**PROBLEM**
Before you finish, make sure each line of the records has been retyped exactly.
[Opening INFORMATION GIVEN section]
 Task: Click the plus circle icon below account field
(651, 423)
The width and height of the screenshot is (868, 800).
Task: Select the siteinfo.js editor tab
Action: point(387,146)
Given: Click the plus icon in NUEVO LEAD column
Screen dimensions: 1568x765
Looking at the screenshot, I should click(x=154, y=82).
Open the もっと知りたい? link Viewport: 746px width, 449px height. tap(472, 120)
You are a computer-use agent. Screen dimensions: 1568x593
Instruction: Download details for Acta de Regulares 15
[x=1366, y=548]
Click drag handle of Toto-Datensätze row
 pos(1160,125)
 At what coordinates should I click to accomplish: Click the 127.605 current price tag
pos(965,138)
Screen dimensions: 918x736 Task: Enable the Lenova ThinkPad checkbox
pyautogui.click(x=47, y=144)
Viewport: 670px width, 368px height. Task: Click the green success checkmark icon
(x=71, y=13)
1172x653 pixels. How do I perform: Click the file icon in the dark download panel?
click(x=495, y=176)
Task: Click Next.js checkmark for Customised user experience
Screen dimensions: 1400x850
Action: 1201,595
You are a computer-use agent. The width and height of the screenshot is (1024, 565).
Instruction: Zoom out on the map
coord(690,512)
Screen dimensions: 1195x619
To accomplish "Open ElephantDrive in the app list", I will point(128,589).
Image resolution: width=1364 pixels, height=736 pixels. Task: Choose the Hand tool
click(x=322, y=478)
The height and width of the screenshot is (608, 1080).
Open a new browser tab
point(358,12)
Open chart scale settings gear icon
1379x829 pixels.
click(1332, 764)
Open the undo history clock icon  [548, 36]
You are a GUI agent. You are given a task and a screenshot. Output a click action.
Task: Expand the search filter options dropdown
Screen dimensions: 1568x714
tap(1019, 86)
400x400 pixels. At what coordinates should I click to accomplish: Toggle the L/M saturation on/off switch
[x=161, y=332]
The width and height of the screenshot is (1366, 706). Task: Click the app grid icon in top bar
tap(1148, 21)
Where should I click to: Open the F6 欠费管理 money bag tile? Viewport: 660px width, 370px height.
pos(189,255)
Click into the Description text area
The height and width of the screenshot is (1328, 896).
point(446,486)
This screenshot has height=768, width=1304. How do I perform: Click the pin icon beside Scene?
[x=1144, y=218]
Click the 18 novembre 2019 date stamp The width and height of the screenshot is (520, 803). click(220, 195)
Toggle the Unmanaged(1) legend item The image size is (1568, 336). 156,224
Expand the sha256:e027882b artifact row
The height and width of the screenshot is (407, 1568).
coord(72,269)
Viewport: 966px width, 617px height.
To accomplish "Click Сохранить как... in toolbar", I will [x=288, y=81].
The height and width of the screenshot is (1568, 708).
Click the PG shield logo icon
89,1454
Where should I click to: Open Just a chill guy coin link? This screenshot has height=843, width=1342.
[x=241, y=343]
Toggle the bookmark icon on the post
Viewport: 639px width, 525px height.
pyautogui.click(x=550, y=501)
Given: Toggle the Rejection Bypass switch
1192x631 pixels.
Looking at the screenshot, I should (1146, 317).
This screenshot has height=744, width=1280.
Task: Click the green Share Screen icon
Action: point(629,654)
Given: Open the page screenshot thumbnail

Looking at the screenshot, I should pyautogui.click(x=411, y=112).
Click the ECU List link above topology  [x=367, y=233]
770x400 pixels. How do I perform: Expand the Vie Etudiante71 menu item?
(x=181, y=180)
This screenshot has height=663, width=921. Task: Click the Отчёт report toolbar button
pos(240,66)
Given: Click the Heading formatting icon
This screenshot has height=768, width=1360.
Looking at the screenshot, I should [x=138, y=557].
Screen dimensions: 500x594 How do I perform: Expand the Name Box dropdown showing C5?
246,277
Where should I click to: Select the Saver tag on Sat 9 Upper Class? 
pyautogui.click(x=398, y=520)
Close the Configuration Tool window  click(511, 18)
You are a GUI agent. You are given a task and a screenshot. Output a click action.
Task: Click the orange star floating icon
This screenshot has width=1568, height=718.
[Closing INFORMATION GIVEN section]
**WRITTEN SOLUTION**
 Task: Click the plus circle icon below account field
(651, 423)
The width and height of the screenshot is (868, 800).
Task: Select the siteinfo.js editor tab
Action: point(387,146)
Given: Click the plus icon in NUEVO LEAD column
Screen dimensions: 1568x765
Looking at the screenshot, I should click(x=154, y=82).
Open the もっと知りたい? link Viewport: 746px width, 449px height. tap(472, 120)
You are a computer-use agent. Screen dimensions: 1568x593
Instruction: Download details for Acta de Regulares 15
[x=1366, y=548]
Click drag handle of Toto-Datensätze row
 pos(1160,125)
 At what coordinates should I click to accomplish: Click the 127.605 current price tag
pos(965,138)
Screen dimensions: 918x736 Task: Enable the Lenova ThinkPad checkbox
pyautogui.click(x=47, y=144)
Viewport: 670px width, 368px height. Task: Click the green success checkmark icon
(x=71, y=13)
1172x653 pixels. How do I perform: Click the file icon in the dark download panel?
click(x=495, y=176)
Task: Click Next.js checkmark for Customised user experience
Screen dimensions: 1400x850
Action: 1201,595
You are a computer-use agent. The width and height of the screenshot is (1024, 565).
Instruction: Zoom out on the map
coord(690,512)
Screen dimensions: 1195x619
To accomplish "Open ElephantDrive in the app list", I will point(128,589).
Image resolution: width=1364 pixels, height=736 pixels. Task: Choose the Hand tool
click(x=322, y=478)
The height and width of the screenshot is (608, 1080).
Open a new browser tab
point(358,12)
Open chart scale settings gear icon
1379x829 pixels.
click(1332, 764)
Open the undo history clock icon  [548, 36]
You are a GUI agent. You are given a task and a screenshot. Output a click action.
Task: Expand the search filter options dropdown
Screen dimensions: 1568x714
tap(1019, 86)
400x400 pixels. At what coordinates should I click to accomplish: Toggle the L/M saturation on/off switch
[x=161, y=332]
The width and height of the screenshot is (1366, 706). Task: Click the app grid icon in top bar
tap(1148, 21)
Where should I click to: Open the F6 欠费管理 money bag tile? Viewport: 660px width, 370px height.
pos(189,255)
Click into the Description text area
The height and width of the screenshot is (1328, 896).
point(446,486)
This screenshot has height=768, width=1304. How do I perform: Click the pin icon beside Scene?
[x=1144, y=218]
Click the 18 novembre 2019 date stamp The width and height of the screenshot is (520, 803). click(220, 195)
Toggle the Unmanaged(1) legend item The image size is (1568, 336). 156,224
Expand the sha256:e027882b artifact row
The height and width of the screenshot is (407, 1568).
coord(72,269)
Viewport: 966px width, 617px height.
To accomplish "Click Сохранить как... in toolbar", I will [x=288, y=81].
The height and width of the screenshot is (1568, 708).
Click the PG shield logo icon
89,1454
Where should I click to: Open Just a chill guy coin link? This screenshot has height=843, width=1342.
[x=241, y=343]
Toggle the bookmark icon on the post
Viewport: 639px width, 525px height.
pyautogui.click(x=550, y=501)
Given: Toggle the Rejection Bypass switch
1192x631 pixels.
Looking at the screenshot, I should (1146, 317).
This screenshot has height=744, width=1280.
Task: Click the green Share Screen icon
Action: point(629,654)
Given: Open the page screenshot thumbnail

Looking at the screenshot, I should pyautogui.click(x=411, y=112).
Click the ECU List link above topology  [x=367, y=233]
770x400 pixels. How do I perform: Expand the Vie Etudiante71 menu item?
(x=181, y=180)
This screenshot has height=663, width=921. Task: Click the Отчёт report toolbar button
pos(240,66)
Given: Click the Heading formatting icon
This screenshot has height=768, width=1360.
Looking at the screenshot, I should [x=138, y=557].
Screen dimensions: 500x594 How do I perform: Expand the Name Box dropdown showing C5?
246,277
Where should I click to: Select the Saver tag on Sat 9 Upper Class? 
pyautogui.click(x=398, y=520)
Close the Configuration Tool window  click(511, 18)
You are a GUI agent. You are given a task and a screenshot. Output a click action.
Task: Click the orange star floating icon
This screenshot has width=1568, height=718.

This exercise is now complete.